Let's say I buy a certain volume of petrol at price X, which is usually sold within a 30 days. During these 30 days, I will need to adjust my petrol station gas price according to average State gas price. If State price goes up by 1.2% from my purchased price, I will set my price to 1% of my purchased price.

Here is a python code but it is very clunky, and if gas price moves up by 20%, then I have to write my_priceX up to 20 times. Is there a more elegant solution?

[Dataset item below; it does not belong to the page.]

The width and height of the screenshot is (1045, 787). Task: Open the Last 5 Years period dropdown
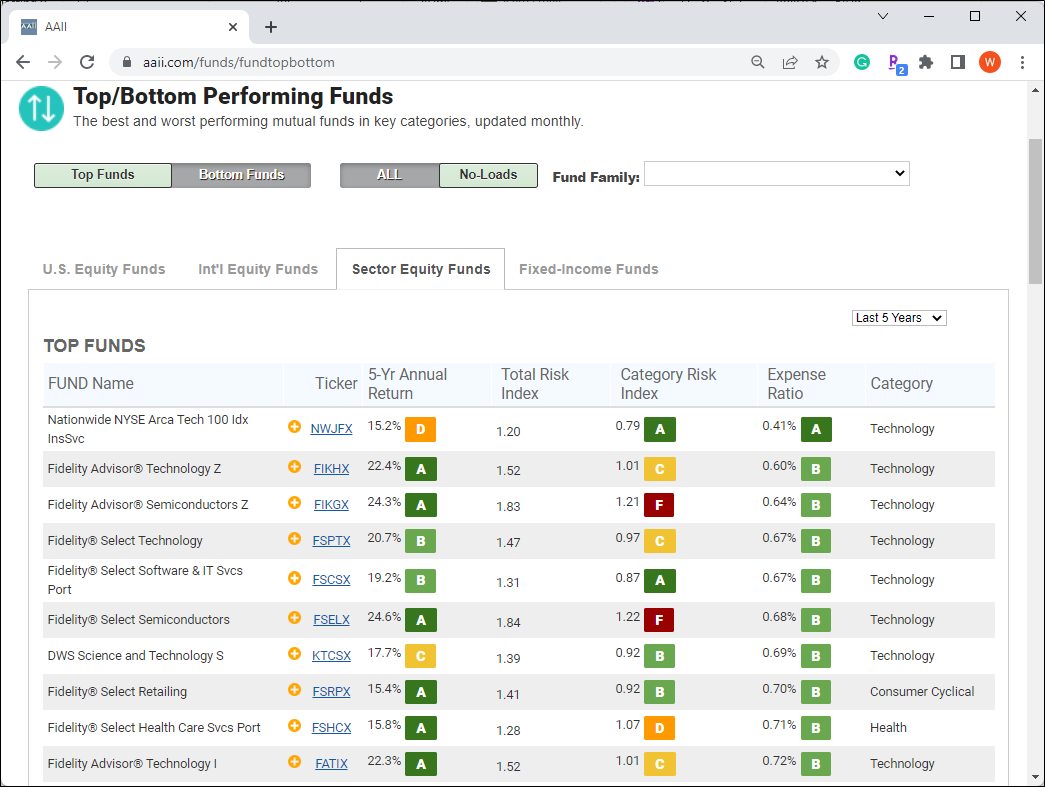click(899, 318)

my_price1 = last_gas_price["price"]*1.01 
my_price2 = last_gas_price["price"]*1.02 
my_price3 = last_gas_price["price"]*1.03 
my_price4 = last_gas_price["price"]*1.04  
my_price5 = last_gas_price["price"]*1.05 

if last_gas_price > my_price1:
    adj_price(price = my_price1)

if last_gas_price > my_price2:
    adj_price(price = my_price2)

if last_gas_price > my_price3:
    adj_price(price = my_price3)

if last_gas_price > my_price4:
    adj_price(price = my_price4)

if last_gas_price > my_price5:
    adj_price(price = my_price5)

CodePudding user response:

Use a loop over the multipliers:

for multiplier in (1.01, 1.02, 1.03, 1.04, 1.05):
    if last_gas_price > last_gas_price["price"]*multiplier:
        adj_price(price=last_gas_price["price"]*multiplier)

With 3.8 's walrus operator you can avoid redoing the multiplication if you really care:

for multiplier in (1.01, 1.02, 1.03, 1.04, 1.05):
    if last_gas_price > (myprice := last_gas_price["price"]*multiplier):
        adj_price(price=myprice)

If you only need to run adj_price once, for the highest passing multiplier, run the loop in reverse and break when you get a hit:

for multiplier in (1.05, 1.04, 1.03, 1.02, 1.01):  # Reversed multipliers
    if last_gas_price > (myprice := last_gas_price["price"]*multiplier):
        adj_price(price=myprice)
        break  # Found highest passing multiplier and adjusted, now we're done

Note: The code you provided is clearly wrong (last_gas_price is a dict initially, then apparently a scalar, probably float, later). This new code replicates that mistake. You'd need to adjust the variable names used to separate the dict usage from the non-dict usage appropriately.

CodePudding user response:

OK, This situation as I see is pretty disordered, and as ifs are increazing per my_prize, use a for loop so you say as prize increases, set it as is it.